Clearly not a scientific study, merely curiosity and a hunch.
The men and women I asked largely fell into two categories: those who split up within the first five years and those whose marriages lasted 15-25 years. But, perhaps astonishing, perhaps not, both groups sang a very similar refrain: they knew within the first year.
Those who divorced in under five years often reported:
“After a year or so I knew, but wanted to wait and see because after everything we’d just been through — the wedding, the party, the gifts… it just seemed too horrible to call it quits, so I let it play out. I was hopeful we would figure it out.”
Those who stayed married for 15 to 25 years echoed the same sentiment:
“I knew after about a year, and I can’t believe I stuck with it — I don’t know why I did, but I did.”
Then, when I was in HR, I started asking leaders who’d fired someone the same question:
“When did you know you made a mistake?”
And lo and behold, they usually answered:
“Within the first few weeks I knew I’d made a mistake. But after getting headcount approved, the selection process, comp negotiations, and finally getting someone in, then orientation and introducing them — the idea that I had made a mistake was just too dreadful, so I let it play out and hoped for the best.”
I know many management philosophers who would say that you can diligently counsel and manage performance in ways that will improve how an individual performs in a role, but if you ask people how often they had an early feeling someone wasn’t right for the job and the data to suggest an error had been made, and then succeeded in turning the situation around through coaching, management and assorted other best practices — well, the win rate is usually a dispiriting one or two out of ten.

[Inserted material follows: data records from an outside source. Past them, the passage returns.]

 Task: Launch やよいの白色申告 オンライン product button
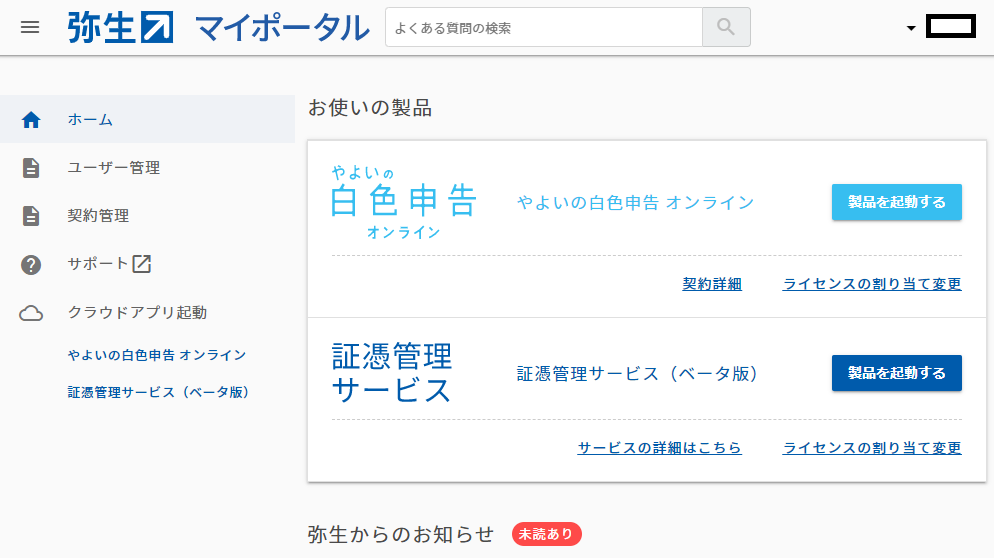(896, 202)
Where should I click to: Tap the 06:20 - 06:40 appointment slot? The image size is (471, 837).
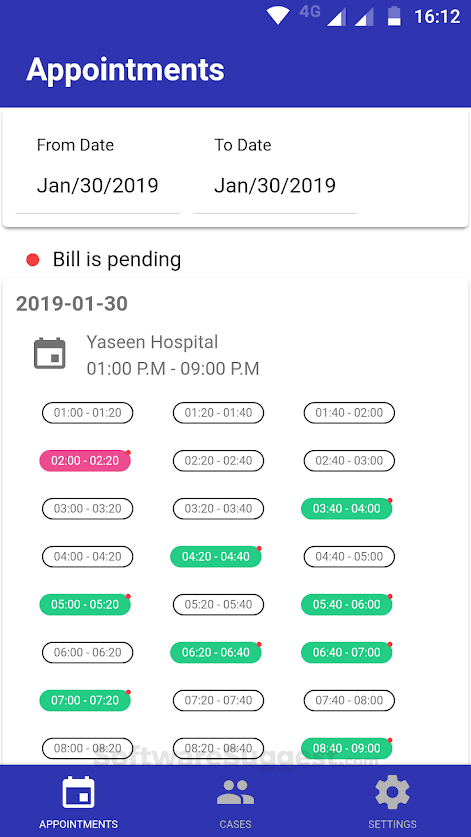click(x=216, y=652)
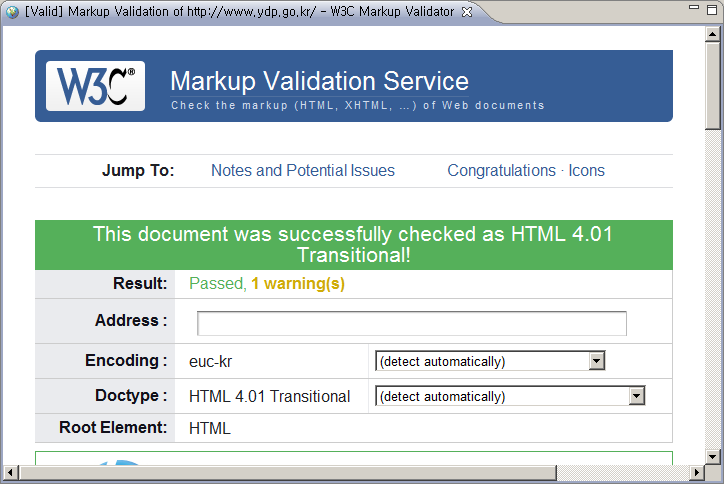724x484 pixels.
Task: Click the euc-kr encoding value
Action: 210,361
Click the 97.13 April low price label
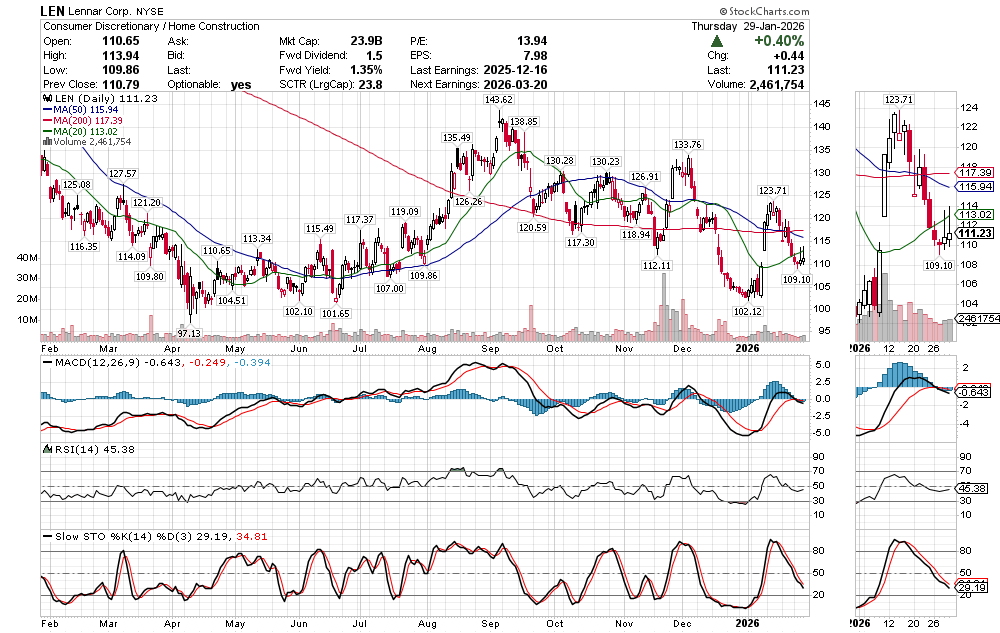The height and width of the screenshot is (633, 1000). tap(190, 333)
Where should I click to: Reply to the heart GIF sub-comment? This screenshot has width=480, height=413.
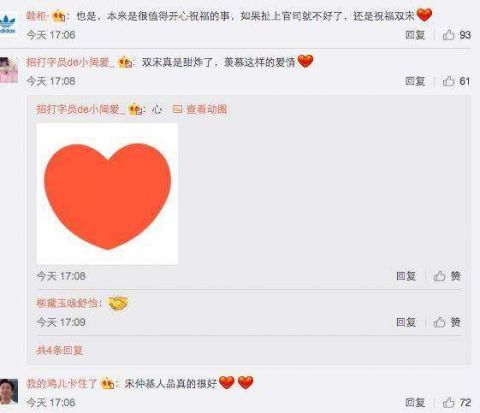coord(406,276)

Consider this a call to cut ties with the unwarranted optimism that clouds judgment. Or the sunk cost fallacy. When faced with a decision that feels off from the start, don’t wait for time to prove you right. Whether it’s a marriage on the rocks or a hire gone awry, the principle remains the same: early doubts need to be heard and heeded. Act swiftly, decisively, and with the confidence of someone who knows that the first few months frequently tells as much as the subsequent ten years ever will. Yes, it’s true you will sacrifice the two out of ten you might have salvaged but you never know which those are at the outset and the business cost of carrying the ones that can’t be fixed is too high to justify the value of the precious few you can turn around. The true measure of leadership here isn’t how long you can endure a mistake, but how quickly you can recognize and rectify it. Simply put, “Hire slowly and fire quickly.”